There are now many ways to belt alignment can be achieved, however, an alignment device should only be sought to counter changing conditions, or where a simpler root cause fix does not exist. For example, wind forces often cause belt conveyors to mis-track, this can be countered by simply covering the belt using belt covers or using wind guards. Another example is the build-up on rollers that causes a mis-tracking belt, by way of varying diameters and friction factors. This should be countered using a belt cleaning or spillage reduction solution such as better skirting.

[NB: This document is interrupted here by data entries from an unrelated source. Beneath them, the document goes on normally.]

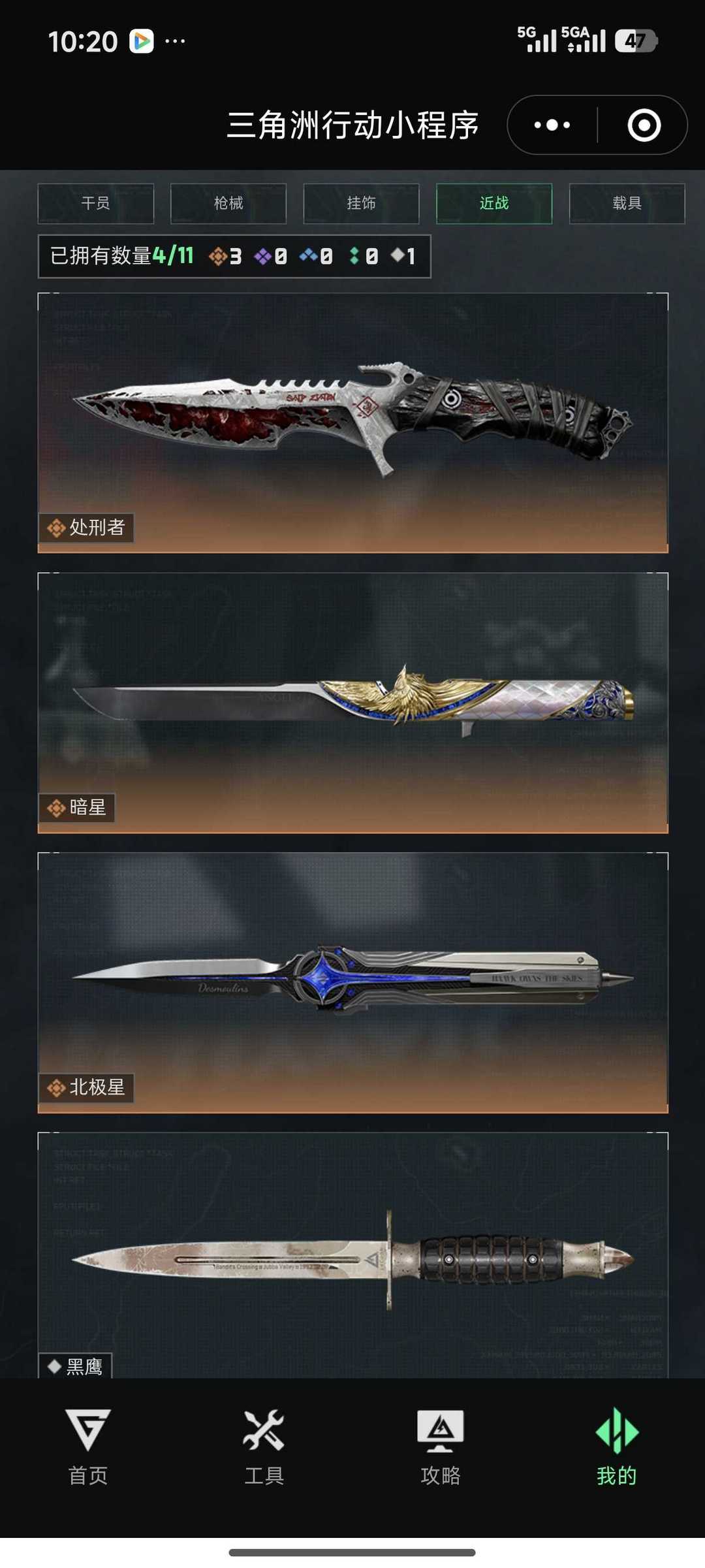Open the 工具 tools icon
The width and height of the screenshot is (705, 1568).
(264, 1430)
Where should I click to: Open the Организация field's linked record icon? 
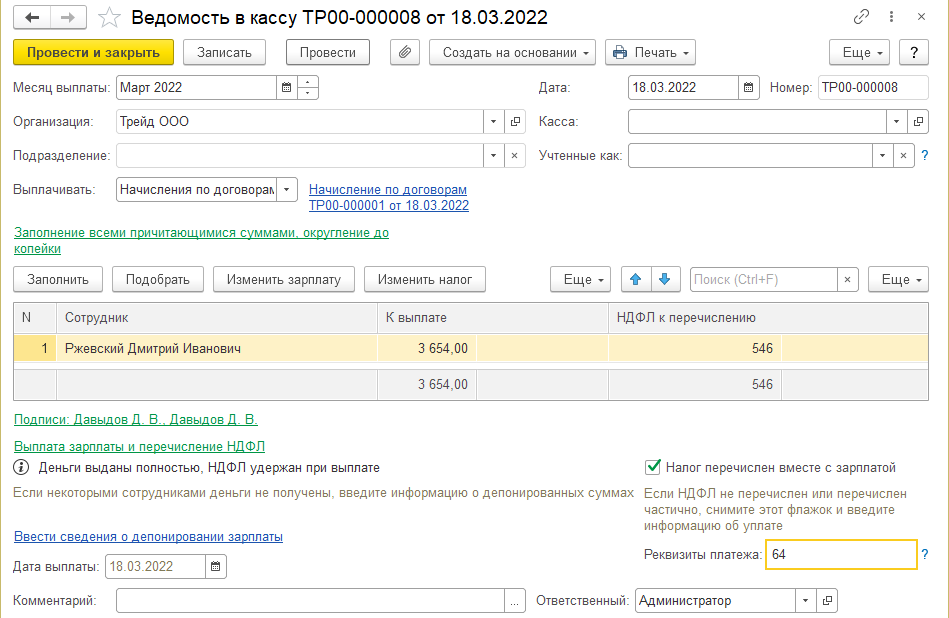point(516,122)
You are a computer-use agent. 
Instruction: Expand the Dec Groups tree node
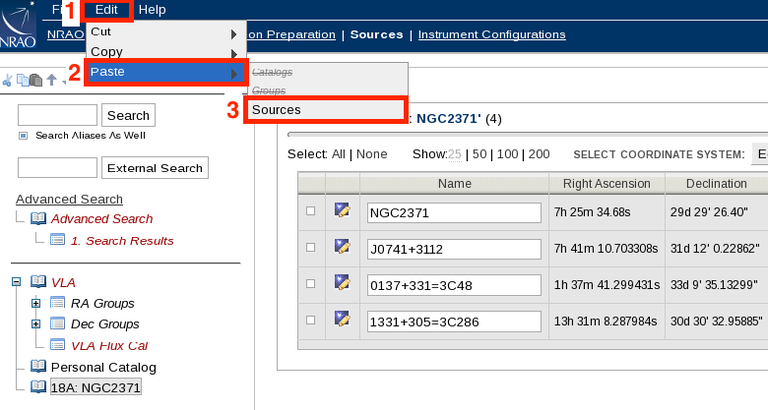point(36,324)
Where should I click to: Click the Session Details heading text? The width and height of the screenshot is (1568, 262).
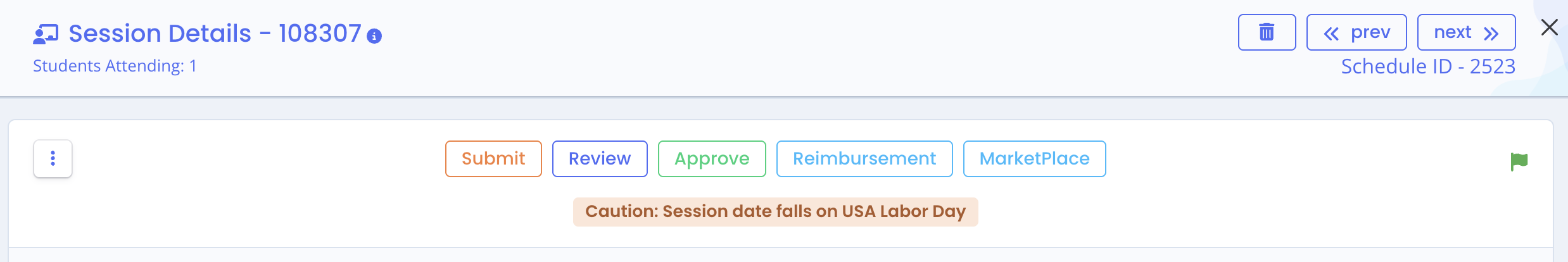[x=160, y=34]
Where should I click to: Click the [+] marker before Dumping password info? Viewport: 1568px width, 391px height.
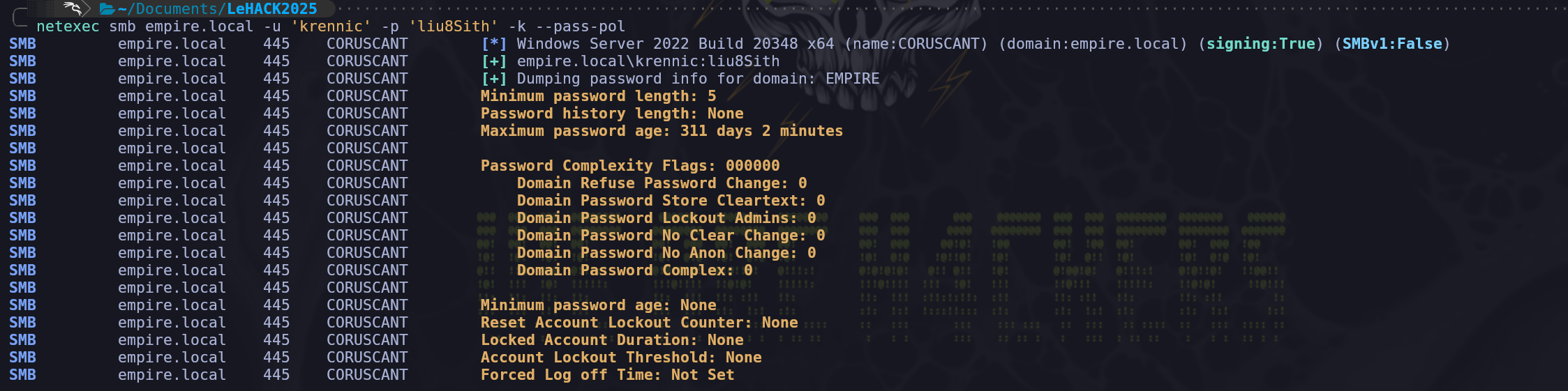494,79
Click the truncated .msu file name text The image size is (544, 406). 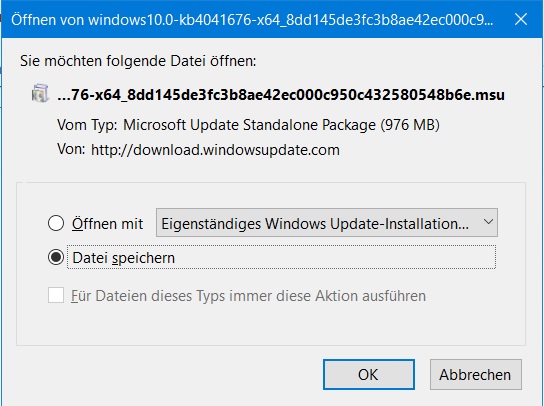pyautogui.click(x=281, y=94)
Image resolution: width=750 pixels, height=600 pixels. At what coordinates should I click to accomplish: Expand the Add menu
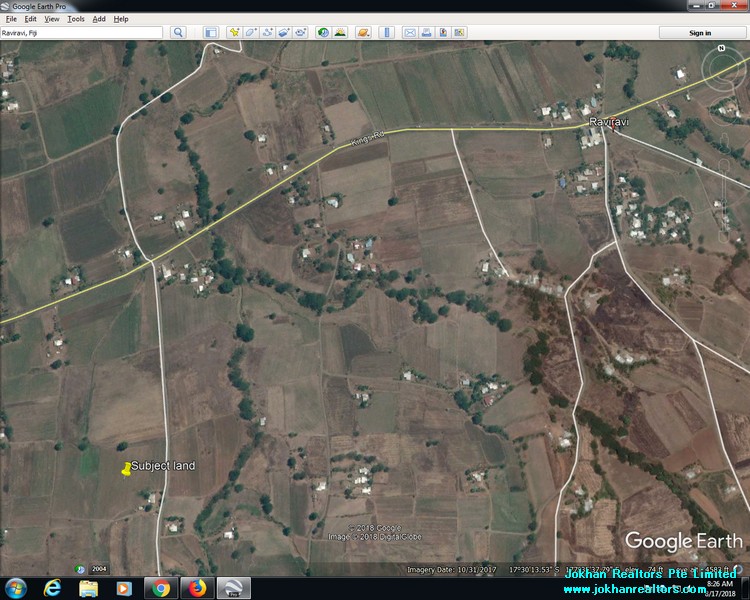(x=99, y=19)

Machinery designers have long implemented equipment that naturally aid in good belt tracking. Such equipment includes the crowning of pulleys and offset idlers. These simple solutions may be all that is required to track simple systems. Even the troughing of a belt will allow for better belt alignment, when compared with a flat carry belt conveyor system.
Crowned drums work by placing more tension on the side that is tracking to the centre. This creates a curve in the belt which allows the belt to climb the pulley drum taper, centring itself. This principle has been used for many years in power transmission as well as conveyor belt systems.

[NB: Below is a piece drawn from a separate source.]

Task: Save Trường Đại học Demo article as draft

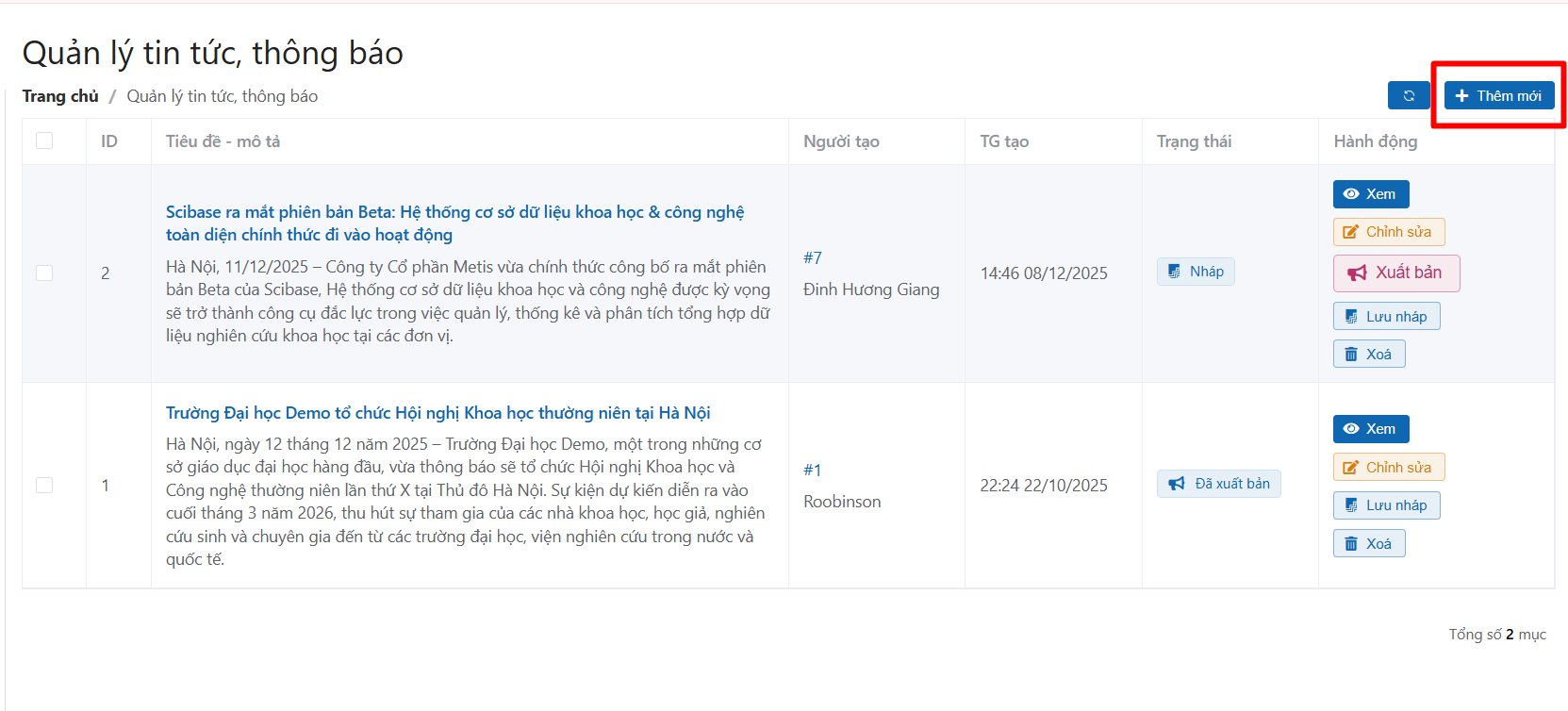Action: pos(1386,505)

Offset idlers generally have a lead in the wing rollers (around 2° max) and can also be created using inline rollers by leaning them forward on taper shims. If the belt tracks over to one side, more of the belt is contacting one wing roller than the other. This force imbalance allows the belt to self-centre. As this is not a symmetrical design, this cannot be implemented on reversible belts. Doing so would worsen the mis-tracking of a mis-tracked belt.
When all simple fixes are not getting the job done, belt tracking devices should be utilised. The oldest solution is the centre pivoting tracking frame and there are some options when it comes to pivot activation. Most commonly a trailing side guide roller is used, such that when the belt drifts over, offset pressure on the frame creates a torque about the centre pivot, allowing the rollers to steer the belt back to the centre. These are a well understood reliable item, however the drawbacks are that they are not for reversible belts and they require belt edge contact to activate. Some conveyor belts in the field have a less than perfect belt edge, usually due to a previous mis-tracking incident, and so may not be suitably solved using the side guide activated centre pivot tracker.
The side guide activated tracker is also considered a passive tracker; it waits for some level of mis-tracking to occur before acting. This may be suitable for certain applications that drift within limits naturally and use the tracker rarely when conditions change. On some heavier applications or where conditions are constantly changing, it may not be suitable to utilise this tracker.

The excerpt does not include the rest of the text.